Please repeat the lines below exactly. Begin with the line containing "Elutasít [button] (301, 1509)" and go on through the line containing "varpalota_admin".

Records for this exercise –
::::::

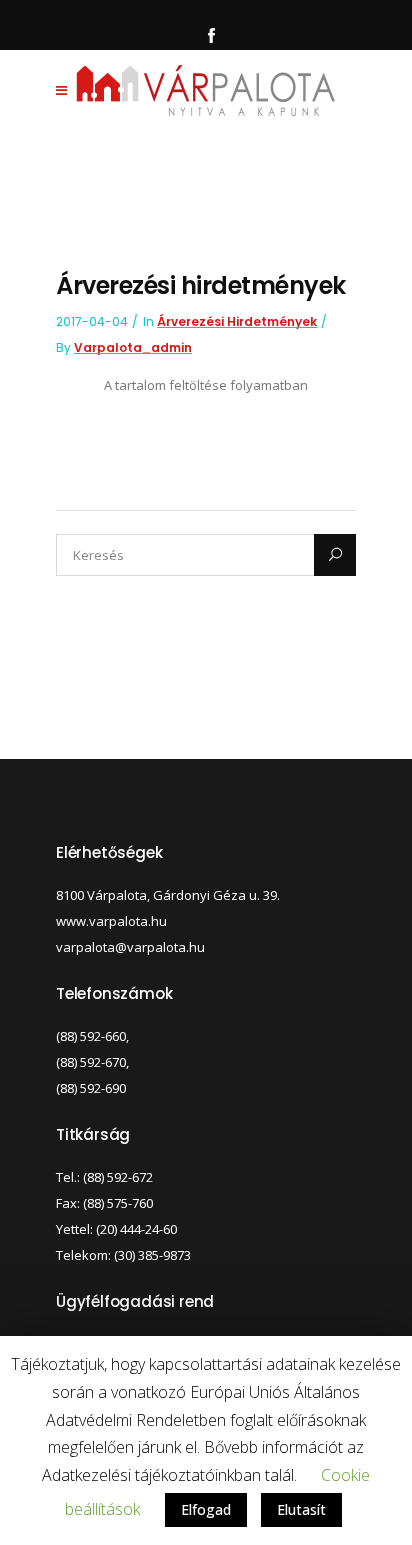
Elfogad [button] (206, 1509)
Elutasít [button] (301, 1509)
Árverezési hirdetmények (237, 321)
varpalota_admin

::::::

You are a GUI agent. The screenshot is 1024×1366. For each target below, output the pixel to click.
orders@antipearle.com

::::::

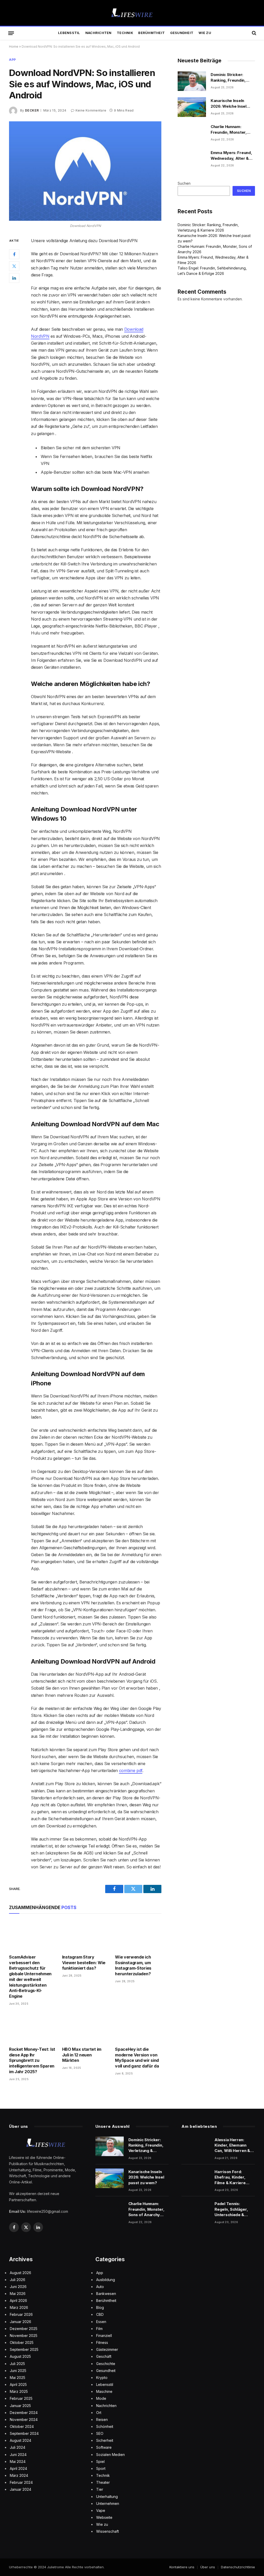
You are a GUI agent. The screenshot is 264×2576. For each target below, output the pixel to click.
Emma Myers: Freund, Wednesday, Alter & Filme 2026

::::::

Reply to the task –
Elutasít [button] (301, 1509)
Árverezési hirdetmények (237, 321)
varpalota_admin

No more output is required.